TASK DESCRIPTION ▸
Write the data out verbatim.

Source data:
■ ■ ■ ■ ■ ■ ■
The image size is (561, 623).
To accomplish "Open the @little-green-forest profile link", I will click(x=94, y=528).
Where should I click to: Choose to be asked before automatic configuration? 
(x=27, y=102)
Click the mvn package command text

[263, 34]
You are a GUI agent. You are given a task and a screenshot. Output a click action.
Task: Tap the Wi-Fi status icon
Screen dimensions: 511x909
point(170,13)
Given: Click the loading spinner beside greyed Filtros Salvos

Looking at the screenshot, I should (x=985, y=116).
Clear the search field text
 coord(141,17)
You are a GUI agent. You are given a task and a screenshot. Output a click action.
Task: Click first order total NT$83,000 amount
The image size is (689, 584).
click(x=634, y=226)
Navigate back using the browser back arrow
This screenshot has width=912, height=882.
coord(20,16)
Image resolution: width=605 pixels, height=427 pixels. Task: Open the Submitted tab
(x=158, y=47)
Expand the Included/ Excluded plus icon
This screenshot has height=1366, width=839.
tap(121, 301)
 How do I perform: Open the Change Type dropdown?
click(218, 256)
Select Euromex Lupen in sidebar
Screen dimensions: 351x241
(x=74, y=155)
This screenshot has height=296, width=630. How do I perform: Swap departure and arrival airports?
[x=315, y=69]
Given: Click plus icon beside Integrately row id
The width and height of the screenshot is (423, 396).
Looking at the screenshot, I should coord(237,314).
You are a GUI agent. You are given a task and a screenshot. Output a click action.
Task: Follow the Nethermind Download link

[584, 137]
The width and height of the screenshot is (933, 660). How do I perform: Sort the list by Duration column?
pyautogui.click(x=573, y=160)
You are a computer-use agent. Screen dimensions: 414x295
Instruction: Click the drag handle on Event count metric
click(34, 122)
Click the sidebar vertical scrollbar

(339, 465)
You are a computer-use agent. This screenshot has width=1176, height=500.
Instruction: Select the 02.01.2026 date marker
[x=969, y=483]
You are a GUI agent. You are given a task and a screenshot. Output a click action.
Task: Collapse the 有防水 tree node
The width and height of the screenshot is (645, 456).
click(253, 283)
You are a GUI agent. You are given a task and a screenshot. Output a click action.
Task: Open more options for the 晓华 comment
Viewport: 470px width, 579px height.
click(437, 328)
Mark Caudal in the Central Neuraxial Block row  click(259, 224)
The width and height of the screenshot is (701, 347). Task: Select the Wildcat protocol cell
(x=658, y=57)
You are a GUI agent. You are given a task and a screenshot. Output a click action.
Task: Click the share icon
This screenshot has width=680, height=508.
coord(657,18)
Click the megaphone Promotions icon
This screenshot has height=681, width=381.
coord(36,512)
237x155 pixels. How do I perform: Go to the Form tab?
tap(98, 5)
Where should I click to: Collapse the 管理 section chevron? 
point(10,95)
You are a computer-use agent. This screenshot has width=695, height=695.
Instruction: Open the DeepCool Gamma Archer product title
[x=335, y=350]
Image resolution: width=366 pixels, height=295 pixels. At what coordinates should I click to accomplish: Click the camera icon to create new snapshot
■ ■ ■ ■ ■ ■ ■
OUTPUT OF THE EXERCISE ▸
The image size is (561, 623).
To accomplish "Open the @little-green-forest profile link", I will click(x=94, y=528).
Where should I click to: Choose to be asked before automatic configuration? 
(x=27, y=102)
Click the mvn package command text

[263, 34]
You are a GUI agent. You are given a task and a screenshot. Output a click action.
Task: Tap the Wi-Fi status icon
Screen dimensions: 511x909
point(170,13)
Given: Click the loading spinner beside greyed Filtros Salvos

Looking at the screenshot, I should (x=985, y=116).
Clear the search field text
 coord(141,17)
You are a GUI agent. You are given a task and a screenshot. Output a click action.
Task: Click first order total NT$83,000 amount
The image size is (689, 584).
click(x=634, y=226)
Navigate back using the browser back arrow
This screenshot has width=912, height=882.
coord(20,16)
Image resolution: width=605 pixels, height=427 pixels. Task: Open the Submitted tab
(x=158, y=47)
Expand the Included/ Excluded plus icon
This screenshot has height=1366, width=839.
tap(121, 301)
 How do I perform: Open the Change Type dropdown?
click(218, 256)
Select Euromex Lupen in sidebar
Screen dimensions: 351x241
(x=74, y=155)
This screenshot has height=296, width=630. How do I perform: Swap departure and arrival airports?
[x=315, y=69]
Given: Click plus icon beside Integrately row id
The width and height of the screenshot is (423, 396).
Looking at the screenshot, I should coord(237,314).
You are a GUI agent. You are given a task and a screenshot. Output a click action.
Task: Follow the Nethermind Download link

[584, 137]
The width and height of the screenshot is (933, 660). How do I perform: Sort the list by Duration column?
pyautogui.click(x=573, y=160)
You are a computer-use agent. Screen dimensions: 414x295
Instruction: Click the drag handle on Event count metric
click(34, 122)
Click the sidebar vertical scrollbar

(339, 465)
You are a computer-use agent. This screenshot has width=1176, height=500.
Instruction: Select the 02.01.2026 date marker
[x=969, y=483]
You are a GUI agent. You are given a task and a screenshot. Output a click action.
Task: Collapse the 有防水 tree node
The width and height of the screenshot is (645, 456).
click(253, 283)
You are a GUI agent. You are given a task and a screenshot. Output a click action.
Task: Open more options for the 晓华 comment
Viewport: 470px width, 579px height.
click(437, 328)
Mark Caudal in the Central Neuraxial Block row  click(259, 224)
The width and height of the screenshot is (701, 347). Task: Select the Wildcat protocol cell
(x=658, y=57)
You are a GUI agent. You are given a task and a screenshot. Output a click action.
Task: Click the share icon
This screenshot has width=680, height=508.
coord(657,18)
Click the megaphone Promotions icon
This screenshot has height=681, width=381.
coord(36,512)
237x155 pixels. How do I perform: Go to the Form tab?
tap(98, 5)
Where should I click to: Collapse the 管理 section chevron? 
point(10,95)
You are a computer-use agent. This screenshot has width=695, height=695.
Instruction: Open the DeepCool Gamma Archer product title
[x=335, y=350]
Image resolution: width=366 pixels, height=295 pixels. At what coordinates should I click to accomplish: Click the camera icon to create new snapshot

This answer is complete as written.